- _PAGE_:
L’impunité explique, pour une grande part, la résurgence de la vindicte populaire et de la justice privée. Ainsi, pour ne prendre que cet exemple, une mère a perdu trois (3) de ses fils le 30 octobre courant à Doumanzana, lynchés pour avoir eu le malheur d’être assimilables à des voleurs. Mais entendons-nous bien; le sentiment d’impunité peut expliquer la justice populaire; elle ne peut en aucun cas la justifier.
Je voudrais ensuite vous parler des violations des droits humains inhérents au terrorisme mais aussi à la lutte contre ce fléau. Dans leur projet diabolique et ubuesque, les terroristes n’épargnent pas les civils. Les Engins Explosifs improvisés sèment la mort presque quotidiennement et n’épargnent ni les femmes, ni les enfants. Nos braves militaires dont nous saluons le courage et le sacrifice sont tués en violation flagrante des règles du Droit International Humanitaire.
Il faut oser le dire, le contre – terrorisme a aussi son lot de violations des droits de l’Homme. On ne saurait passer sous silence les allégations d’exécutions sommaires imputées à nos forces. Les allégations de tortures et autres mauvais traitements infligés aux présumés terroristes.
A titre d’illustration, je voudrais citer les actes de tortures avérés sur Monsieur Amadi Amadou Ba, ressortissant de Diondiori; Wangara Dianka SOW, ressortissant de la Commune rurale de Toguéré-coumbé Cercle de T énékoun.
Notre conviction est faite: la victoire sur I’ obscurantisme passera inéluctablement parle cœur de nos concitoyens pris dans l’étau infernal de la barbarie ! Le droit au procès équitable surtout dans un délai raisonnable est constamment violé au Mali. Je voudrais simplement rappeler ici le cas emblématique du nommé Y oussouf Diarra détenu provisoirement plus de 12 ans (2006-2018). Il a recouvré sa liberté grâce à l’intervention de Monsieur le Procureur Général près la Cour d’Appel de Bamako que la CNDH salue pour sa bonne collaboration.
Dans l’affaire dite des 21 bérets rouges disparus, parties civiles et accusés courent après la justice. Les premières veulent légitimement savoir comment leurs proches ont disparu; les seconds se prévalent du droit fondamental « d’être jugé dans un délai raisonnable ou d’être libéré» comme le prescrit l’article 9 paragraphe 3 du pacte international relatif aux droits civils et politiques de 1966. La Justice doit impérativement veiller sur les droits humains des deux parties et aider notre armée à tourner cette page douloureuse de son histoire.
Monsieur le Président du Jury,
Honorables membres du jury,
Je voudrais vous évoquer les assassinats ciblés dans nos villes et campagnes. Pour ne parler que des cas les plus récents, je rappelle avec émotion feus Adjudant-Chef Abdoul K TOURE, AbdoulayeOumar Maiga et son garde de corps lâchement assassinés à Gao en novembre dernier
Je voudrais vous entretenir de l’esclavage par ascendance principalement au nord du pays et dans la région de Kayes. Ainsi, la CNDH exprime-t-elle sa très vive préoccupation suite aux multiples allégations d’exactions commises sur des citoyens s’élevant contre leur condition« d’esclaves» par ascendance dans de nombreuses localités de la région de Kayes.

- _DONNÉES FOURNIES_:
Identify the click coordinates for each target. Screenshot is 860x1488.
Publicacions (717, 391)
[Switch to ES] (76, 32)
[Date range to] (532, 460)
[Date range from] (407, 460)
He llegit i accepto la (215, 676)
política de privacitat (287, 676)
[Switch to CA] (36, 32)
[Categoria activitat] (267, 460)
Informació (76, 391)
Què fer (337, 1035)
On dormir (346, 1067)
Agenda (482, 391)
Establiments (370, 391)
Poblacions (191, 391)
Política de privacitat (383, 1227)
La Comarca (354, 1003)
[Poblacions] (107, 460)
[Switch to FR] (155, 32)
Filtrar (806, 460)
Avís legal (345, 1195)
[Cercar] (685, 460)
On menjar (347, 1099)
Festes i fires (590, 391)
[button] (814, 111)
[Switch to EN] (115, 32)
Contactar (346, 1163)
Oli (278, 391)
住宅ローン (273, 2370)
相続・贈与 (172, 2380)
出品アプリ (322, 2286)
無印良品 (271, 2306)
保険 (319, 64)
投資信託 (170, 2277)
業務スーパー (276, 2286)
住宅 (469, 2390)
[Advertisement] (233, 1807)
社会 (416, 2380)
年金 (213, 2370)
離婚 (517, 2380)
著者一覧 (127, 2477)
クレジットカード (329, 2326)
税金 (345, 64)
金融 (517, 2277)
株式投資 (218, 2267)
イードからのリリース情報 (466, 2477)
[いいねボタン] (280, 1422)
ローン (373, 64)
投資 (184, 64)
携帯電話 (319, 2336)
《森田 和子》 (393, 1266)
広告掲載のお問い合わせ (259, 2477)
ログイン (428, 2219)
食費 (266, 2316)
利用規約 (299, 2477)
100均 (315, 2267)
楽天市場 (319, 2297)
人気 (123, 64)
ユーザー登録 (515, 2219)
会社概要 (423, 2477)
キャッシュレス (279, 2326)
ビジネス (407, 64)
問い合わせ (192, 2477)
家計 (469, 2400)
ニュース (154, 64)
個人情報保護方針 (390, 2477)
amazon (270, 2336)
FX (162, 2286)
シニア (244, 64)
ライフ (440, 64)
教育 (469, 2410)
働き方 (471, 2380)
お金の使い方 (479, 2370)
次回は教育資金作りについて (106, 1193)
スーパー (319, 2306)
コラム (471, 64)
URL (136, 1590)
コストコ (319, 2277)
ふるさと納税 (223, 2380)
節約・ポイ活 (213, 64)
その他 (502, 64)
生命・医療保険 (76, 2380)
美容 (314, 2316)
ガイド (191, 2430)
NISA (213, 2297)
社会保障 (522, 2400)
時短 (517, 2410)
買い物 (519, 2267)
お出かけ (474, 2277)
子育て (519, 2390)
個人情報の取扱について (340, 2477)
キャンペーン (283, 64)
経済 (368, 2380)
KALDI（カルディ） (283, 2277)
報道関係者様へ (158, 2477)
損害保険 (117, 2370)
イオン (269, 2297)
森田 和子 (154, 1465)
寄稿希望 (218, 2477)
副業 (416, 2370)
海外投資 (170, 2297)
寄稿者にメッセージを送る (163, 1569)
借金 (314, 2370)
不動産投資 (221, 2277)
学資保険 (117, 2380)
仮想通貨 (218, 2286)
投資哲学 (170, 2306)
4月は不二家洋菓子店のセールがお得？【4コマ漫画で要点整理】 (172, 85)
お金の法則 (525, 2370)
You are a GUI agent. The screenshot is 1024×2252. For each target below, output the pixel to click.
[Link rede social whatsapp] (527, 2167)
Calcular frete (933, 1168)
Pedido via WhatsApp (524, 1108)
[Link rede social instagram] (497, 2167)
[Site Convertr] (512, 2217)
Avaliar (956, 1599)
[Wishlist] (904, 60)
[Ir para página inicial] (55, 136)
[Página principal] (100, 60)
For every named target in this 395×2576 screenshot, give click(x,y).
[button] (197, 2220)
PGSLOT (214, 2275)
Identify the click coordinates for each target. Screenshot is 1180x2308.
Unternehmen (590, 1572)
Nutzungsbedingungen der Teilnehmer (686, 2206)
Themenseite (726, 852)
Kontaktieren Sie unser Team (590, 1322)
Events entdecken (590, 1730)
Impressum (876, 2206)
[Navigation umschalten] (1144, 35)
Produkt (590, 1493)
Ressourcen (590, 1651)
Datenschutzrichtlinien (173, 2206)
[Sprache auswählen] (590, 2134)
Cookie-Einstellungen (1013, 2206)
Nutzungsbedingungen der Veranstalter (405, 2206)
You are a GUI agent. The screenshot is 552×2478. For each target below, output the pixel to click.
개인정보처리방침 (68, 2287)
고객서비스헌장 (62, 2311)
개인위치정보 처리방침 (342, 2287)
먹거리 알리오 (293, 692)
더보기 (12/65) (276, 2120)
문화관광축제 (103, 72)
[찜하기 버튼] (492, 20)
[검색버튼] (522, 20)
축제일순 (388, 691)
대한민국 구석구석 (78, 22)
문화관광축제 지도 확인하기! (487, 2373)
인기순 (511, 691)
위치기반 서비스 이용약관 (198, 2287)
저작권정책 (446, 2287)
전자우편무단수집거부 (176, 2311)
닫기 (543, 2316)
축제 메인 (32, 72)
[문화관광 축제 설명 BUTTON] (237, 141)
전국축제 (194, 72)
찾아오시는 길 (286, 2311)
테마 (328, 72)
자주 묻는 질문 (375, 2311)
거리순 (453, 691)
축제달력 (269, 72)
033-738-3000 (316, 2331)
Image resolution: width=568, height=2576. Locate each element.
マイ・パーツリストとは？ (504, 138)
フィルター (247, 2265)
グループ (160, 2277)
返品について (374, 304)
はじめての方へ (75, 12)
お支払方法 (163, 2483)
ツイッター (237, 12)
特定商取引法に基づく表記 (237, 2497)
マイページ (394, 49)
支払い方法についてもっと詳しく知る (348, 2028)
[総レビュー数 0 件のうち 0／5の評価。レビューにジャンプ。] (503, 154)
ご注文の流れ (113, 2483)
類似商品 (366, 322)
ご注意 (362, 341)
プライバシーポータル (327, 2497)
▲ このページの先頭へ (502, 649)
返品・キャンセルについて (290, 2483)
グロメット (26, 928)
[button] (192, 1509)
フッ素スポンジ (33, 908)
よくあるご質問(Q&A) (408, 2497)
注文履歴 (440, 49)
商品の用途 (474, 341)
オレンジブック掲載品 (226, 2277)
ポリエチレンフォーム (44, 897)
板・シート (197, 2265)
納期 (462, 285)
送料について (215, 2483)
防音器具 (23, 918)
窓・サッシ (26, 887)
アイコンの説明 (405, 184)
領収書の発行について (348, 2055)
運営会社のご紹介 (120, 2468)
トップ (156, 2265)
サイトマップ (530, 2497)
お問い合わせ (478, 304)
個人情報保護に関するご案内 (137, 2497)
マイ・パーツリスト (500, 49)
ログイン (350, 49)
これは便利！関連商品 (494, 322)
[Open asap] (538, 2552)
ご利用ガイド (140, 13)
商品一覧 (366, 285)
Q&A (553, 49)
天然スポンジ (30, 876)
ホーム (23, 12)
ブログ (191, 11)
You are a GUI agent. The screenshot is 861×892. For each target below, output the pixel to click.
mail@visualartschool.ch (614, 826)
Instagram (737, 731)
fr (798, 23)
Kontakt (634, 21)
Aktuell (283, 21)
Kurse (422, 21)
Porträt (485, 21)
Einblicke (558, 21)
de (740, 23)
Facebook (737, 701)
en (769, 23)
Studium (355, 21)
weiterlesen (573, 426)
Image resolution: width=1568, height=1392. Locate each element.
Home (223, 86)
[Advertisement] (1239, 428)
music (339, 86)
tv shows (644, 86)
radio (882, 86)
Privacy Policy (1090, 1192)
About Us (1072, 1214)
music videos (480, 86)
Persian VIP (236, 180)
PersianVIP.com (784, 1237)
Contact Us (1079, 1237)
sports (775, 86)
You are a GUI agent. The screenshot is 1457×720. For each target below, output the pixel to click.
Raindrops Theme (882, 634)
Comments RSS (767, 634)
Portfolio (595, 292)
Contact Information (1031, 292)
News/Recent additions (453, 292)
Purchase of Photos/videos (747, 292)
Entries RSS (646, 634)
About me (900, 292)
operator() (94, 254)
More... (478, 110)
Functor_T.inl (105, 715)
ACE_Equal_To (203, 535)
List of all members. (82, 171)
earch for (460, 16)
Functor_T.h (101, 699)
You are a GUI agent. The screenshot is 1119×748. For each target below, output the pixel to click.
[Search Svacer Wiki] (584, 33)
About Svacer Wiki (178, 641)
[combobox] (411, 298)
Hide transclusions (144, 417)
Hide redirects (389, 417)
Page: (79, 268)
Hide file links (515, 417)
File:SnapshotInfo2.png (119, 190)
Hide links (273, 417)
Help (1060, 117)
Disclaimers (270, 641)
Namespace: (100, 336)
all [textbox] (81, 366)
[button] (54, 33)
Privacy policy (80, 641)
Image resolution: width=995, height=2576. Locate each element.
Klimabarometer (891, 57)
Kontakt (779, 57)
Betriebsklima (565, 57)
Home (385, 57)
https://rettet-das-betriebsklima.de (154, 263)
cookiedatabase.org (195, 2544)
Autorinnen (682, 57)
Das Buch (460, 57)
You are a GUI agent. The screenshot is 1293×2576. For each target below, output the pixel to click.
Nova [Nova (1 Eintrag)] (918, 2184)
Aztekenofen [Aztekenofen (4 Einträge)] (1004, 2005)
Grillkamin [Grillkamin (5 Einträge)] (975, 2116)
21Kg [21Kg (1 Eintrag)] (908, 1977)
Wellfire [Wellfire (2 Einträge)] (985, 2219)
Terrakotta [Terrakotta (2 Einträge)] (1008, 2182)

- _CONSIGNES_:
A – Recopiez à l'identique le passage du texte sur les droits humains au Mali qui va de « Monsieur le Président » jusqu'à « de la région de Kayes. ».
B – Reproduisez telles quelles les lignes de la liste, de celle qui contient « サイトマップ (530, 2497) » jusqu'à celle qui contient « earch for (460, 16) », ces deux lignes comprises, et rien d'autre.

- _CORRIGÉS_:
A –
Monsieur le Président du Jury,
Honorables membres du jury,
Je voudrais vous évoquer les assassinats ciblés dans nos villes et campagnes. Pour ne parler que des cas les plus récents, je rappelle avec émotion feus Adjudant-Chef Abdoul K TOURE, AbdoulayeOumar Maiga et son garde de corps lâchement assassinés à Gao en novembre dernier
Je voudrais vous entretenir de l’esclavage par ascendance principalement au nord du pays et dans la région de Kayes. Ainsi, la CNDH exprime-t-elle sa très vive préoccupation suite aux multiples allégations d’exactions commises sur des citoyens s’élevant contre leur condition« d’esclaves» par ascendance dans de nombreuses localités de la région de Kayes.

B –
サイトマップ (530, 2497)
お問い合わせ (478, 304)
個人情報保護に関するご案内 (137, 2497)
マイ・パーツリスト (500, 49)
ログイン (350, 49)
これは便利！関連商品 (494, 322)
[Open asap] (538, 2552)
ご利用ガイド (140, 13)
商品一覧 (366, 285)
Q&A (553, 49)
天然スポンジ (30, 876)
ホーム (23, 12)
ブログ (191, 11)
You are a GUI agent. The screenshot is 861×892. For each target below, output the pixel to click.
mail@visualartschool.ch (614, 826)
Instagram (737, 731)
fr (798, 23)
Kontakt (634, 21)
Aktuell (283, 21)
Kurse (422, 21)
Porträt (485, 21)
Einblicke (558, 21)
de (740, 23)
Facebook (737, 701)
en (769, 23)
Studium (355, 21)
weiterlesen (573, 426)
Image resolution: width=1568, height=1392. Locate each element.
Home (223, 86)
[Advertisement] (1239, 428)
music (339, 86)
tv shows (644, 86)
radio (882, 86)
Privacy Policy (1090, 1192)
About Us (1072, 1214)
music videos (480, 86)
Persian VIP (236, 180)
PersianVIP.com (784, 1237)
Contact Us (1079, 1237)
sports (775, 86)
You are a GUI agent. The screenshot is 1457×720. For each target below, output the pixel to click.
Raindrops Theme (882, 634)
Comments RSS (767, 634)
Portfolio (595, 292)
Contact Information (1031, 292)
News/Recent additions (453, 292)
Purchase of Photos/videos (747, 292)
Entries RSS (646, 634)
About me (900, 292)
operator() (94, 254)
More... (478, 110)
Functor_T.inl (105, 715)
ACE_Equal_To (203, 535)
List of all members. (82, 171)
earch for (460, 16)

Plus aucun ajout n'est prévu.